Bitcoin (BTC) is currently experiencing a downturn as crypto markets struggle to emulate the performance of gold and stocks. Is a bull market on the horizon?
Recent analysis from Onchain Analytics highlights four main reasons for the decline in Bitcoin and altcoins, including the Fed’s interest rate cuts, changes in stablecoin reserves, the behavior of leveraged traders, and historical trends.
Crypto Faces Liquidity Challenges
Bitcoin has struggled recently as shifting liquidity dynamics have hindered the surge towards all-time highs.
At the same time, gold and U.S. stock markets are achieving record performances, raising questions about whether cryptocurrencies have truly become a mainstream asset class.
Xwin Research Japan, a contributor to the crypto space, offers another perspective, arguing that current market trends reflect a familiar historical pattern.
They noted, “In the early phases of interest rate cuts, institutional funds often first gravitate toward faster assets like stocks and gold,” in reference to the Federal Reserve’s actions.
“Cryptocurrencies, particularly altcoins, only benefit when they reach the end of the liquidity pipeline and risk appetite increases.”
Xwin analyzed the current market conditions for Bitcoin and the major altcoin Ether (ETH), finding notable similarities to the previous year.
“This behavior mirrors 2024: an initial rally following the Fed’s rate cuts, followed by a pause as liquidity fails to fully flow into crypto,” they shared.
Bitcoin has a history of following gold’s upward movements after a lag period.
Bitcoin’s Performance Compared to Stocks
Xwin also identified stablecoin behavior, noting a delayed reaction to higher-risk investments.
In fact, stablecoin supply hit a record $300 billion this month.
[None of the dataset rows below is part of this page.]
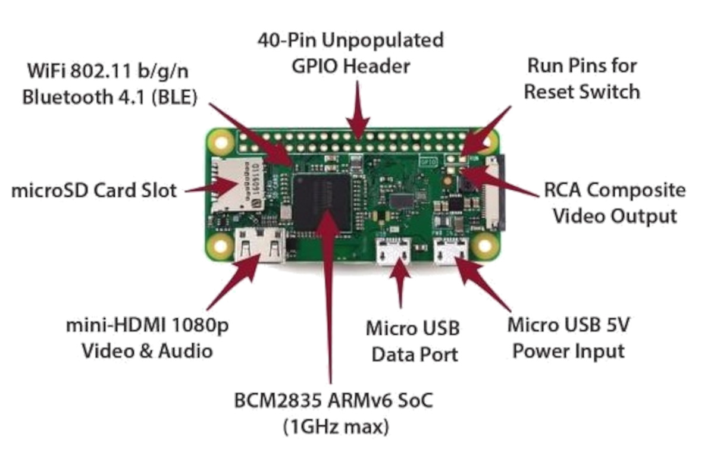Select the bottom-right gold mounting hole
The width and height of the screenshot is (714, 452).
pyautogui.click(x=486, y=245)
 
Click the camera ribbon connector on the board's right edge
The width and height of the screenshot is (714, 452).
pyautogui.click(x=494, y=193)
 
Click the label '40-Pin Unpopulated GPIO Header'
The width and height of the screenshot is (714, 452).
pyautogui.click(x=350, y=53)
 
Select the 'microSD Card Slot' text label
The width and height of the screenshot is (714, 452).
pyautogui.click(x=94, y=191)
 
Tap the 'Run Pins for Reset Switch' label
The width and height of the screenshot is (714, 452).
pyautogui.click(x=583, y=78)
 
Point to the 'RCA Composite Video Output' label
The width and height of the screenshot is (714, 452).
pyautogui.click(x=615, y=203)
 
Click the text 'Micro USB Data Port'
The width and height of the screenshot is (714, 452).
pyautogui.click(x=413, y=341)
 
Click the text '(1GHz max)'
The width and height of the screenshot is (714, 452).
pyautogui.click(x=332, y=426)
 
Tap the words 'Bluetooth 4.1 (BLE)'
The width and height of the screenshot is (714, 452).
pyautogui.click(x=109, y=96)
However, there is a trend of more stablecoins exiting exchanges than entering, reflecting a cautious or profit-oriented mentality among traders.
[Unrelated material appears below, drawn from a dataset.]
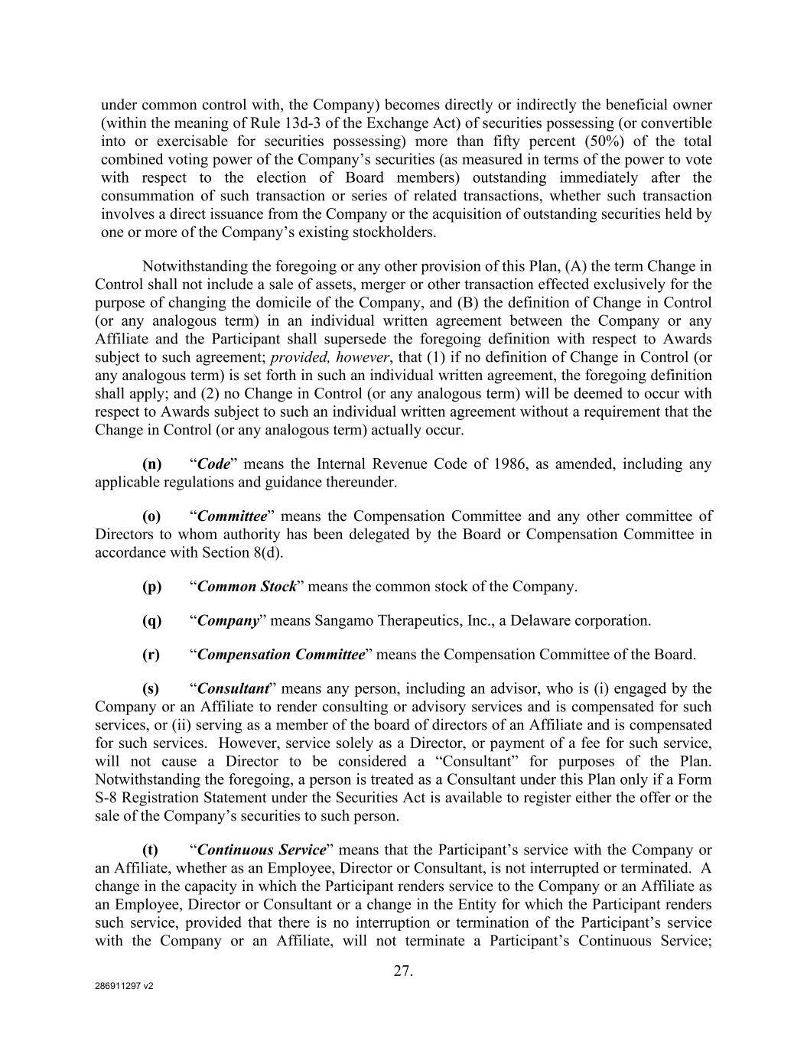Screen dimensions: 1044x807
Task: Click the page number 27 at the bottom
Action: click(403, 971)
“Funds aren’t being actively traded but are being set aside rather than used to purchase BTC or ETH,” they pointed out.
These challenges also impact accumulation, as data indicates that traders prefer “hedging and leverage strategies,” typical responses to sideways market movements.
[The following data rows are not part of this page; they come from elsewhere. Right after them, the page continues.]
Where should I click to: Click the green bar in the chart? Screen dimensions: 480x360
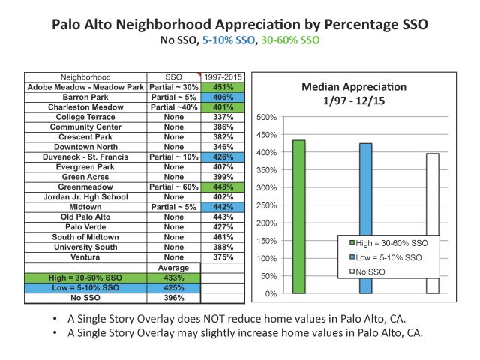point(298,217)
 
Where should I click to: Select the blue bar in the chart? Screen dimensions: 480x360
point(366,218)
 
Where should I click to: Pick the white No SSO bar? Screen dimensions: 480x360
point(433,224)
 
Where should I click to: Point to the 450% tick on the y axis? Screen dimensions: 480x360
point(267,135)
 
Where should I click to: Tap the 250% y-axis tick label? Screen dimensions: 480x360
point(267,206)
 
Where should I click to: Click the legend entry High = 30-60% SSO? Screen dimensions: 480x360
point(388,243)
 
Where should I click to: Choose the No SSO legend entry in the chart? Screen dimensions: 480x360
point(368,272)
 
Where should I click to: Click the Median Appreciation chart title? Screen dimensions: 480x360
point(354,94)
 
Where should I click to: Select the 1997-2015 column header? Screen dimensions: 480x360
point(224,77)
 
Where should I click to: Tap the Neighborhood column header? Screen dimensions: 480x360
point(86,77)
“Historically, Bitcoin tends to ‘lag and jump,'” Xwin concluded.
“After equity all-time highs, BTC has typically gained +12% in 30 days and +35% in 90 days. While some short-term obstacles exist—like liquidity strains and option expiration dates—overall setups favor crypto as liquidity catches up.”
This upcoming Friday’s expiration of a significant $22.6 billion option could have a noteworthy impact on future price movements.
This article does not constitute investment advice or recommendations. All trading and investment activities carry risk, and individuals should conduct their own research before making decisions.